Date: Fri, 30 May 2025 03:06:49 +0200
>
> It's not about whether the types are efficient. It's about whether an
> implementation can be faster by implementing it out-of-line, with some
> dedicated assembly and possibly CPU-specific dispatching.
Implementing it out-of-line doesn't really get you anything there. It needs
to be inline obviously because these functions should be constexpr. You can
always add an "if !consteval" block and do inline assembly, intrinsics,
etc. in there. These functions are very small though and benefit a lot from
inlining, especially when the divisor is known to the optimizer.
> > > Paralleling the std::div function, should this return div_t? On some
> > > architectures, the division instruction already provides the modulus,
> so
> > > it
> > > would be useful to return both at the same time.
> >
> > To my knowledge, std::div is a historical relic which mostly exists
> because
> > the rounding mode of division was unspecified in C, but was truncating
> for
> > std::div. There's really no point in using it anymore. Every optimizing
> > compiler will fuse separate division and remainder operations into one
> div
> > instruction.
>
> For x86, yes. And that's the only architecture I particularly care about.
>
> But I don't know whether there are faster versions of division+modulus
> than
> what compilers implement for all other architectures, so it is possible
> that
> std::div() is still valuable. For example, for architectures without a
> division instruction and for which the compiler would insert runtime calls
> anyway.
>
Even if the compiler had to implement division in software for some arch,
the same principle of fusing division and remainder into one operation (and
then one function call) should apply.
Don't get me wrong, if someone produced a convincing use case for why these
functions need a combined division/remainder function, maybe I'd include
it. It just seems like an artificial/hypothetical need.

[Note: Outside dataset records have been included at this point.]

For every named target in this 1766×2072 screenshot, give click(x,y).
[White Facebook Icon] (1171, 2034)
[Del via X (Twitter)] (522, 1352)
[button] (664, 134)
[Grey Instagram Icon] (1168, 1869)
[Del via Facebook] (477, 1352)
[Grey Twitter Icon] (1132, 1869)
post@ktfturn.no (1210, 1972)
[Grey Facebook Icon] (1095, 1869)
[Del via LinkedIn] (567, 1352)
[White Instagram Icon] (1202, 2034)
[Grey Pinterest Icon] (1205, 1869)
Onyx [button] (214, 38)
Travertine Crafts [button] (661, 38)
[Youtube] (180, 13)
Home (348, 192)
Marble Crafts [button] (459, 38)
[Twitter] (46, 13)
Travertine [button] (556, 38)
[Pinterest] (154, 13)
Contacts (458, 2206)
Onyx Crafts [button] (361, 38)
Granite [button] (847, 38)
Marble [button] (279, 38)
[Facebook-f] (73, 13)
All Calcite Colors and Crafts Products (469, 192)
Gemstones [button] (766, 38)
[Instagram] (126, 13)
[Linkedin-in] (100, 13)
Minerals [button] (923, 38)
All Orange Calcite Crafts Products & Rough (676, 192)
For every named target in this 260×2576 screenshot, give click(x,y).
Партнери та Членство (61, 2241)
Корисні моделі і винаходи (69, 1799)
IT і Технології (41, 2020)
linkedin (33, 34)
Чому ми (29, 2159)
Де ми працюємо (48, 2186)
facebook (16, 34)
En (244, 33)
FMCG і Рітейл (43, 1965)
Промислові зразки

> > It's only superficially true that the reference implementation *always*
> > computes the remainder. Many of the functions only need to check if the
> > remainder is nonzero, which is possibly cheaper. For example, if the
> > optimizer knows that the dividend is lower than the divisor, there will
> > always be a remainder (unless it's zero). Also, the remainder still needs
> > to be adjusted to match the adjustments made to the quotient for the
> > rounding mode. You're not getting the remainder entirely for free.
>
> I'm not saying it would be. I am asking if it is cheaper to get them in a
> fused function compared to two calls to independent functions.
>
My intuition is that these functions only emit a small handful of IR
instructions anyway, and I've checked this for LLVM. Inlining is super
likely for them, and once that happens, separate divisions/remainders get
fused, and common parts of IR get optimized into one big block anyway.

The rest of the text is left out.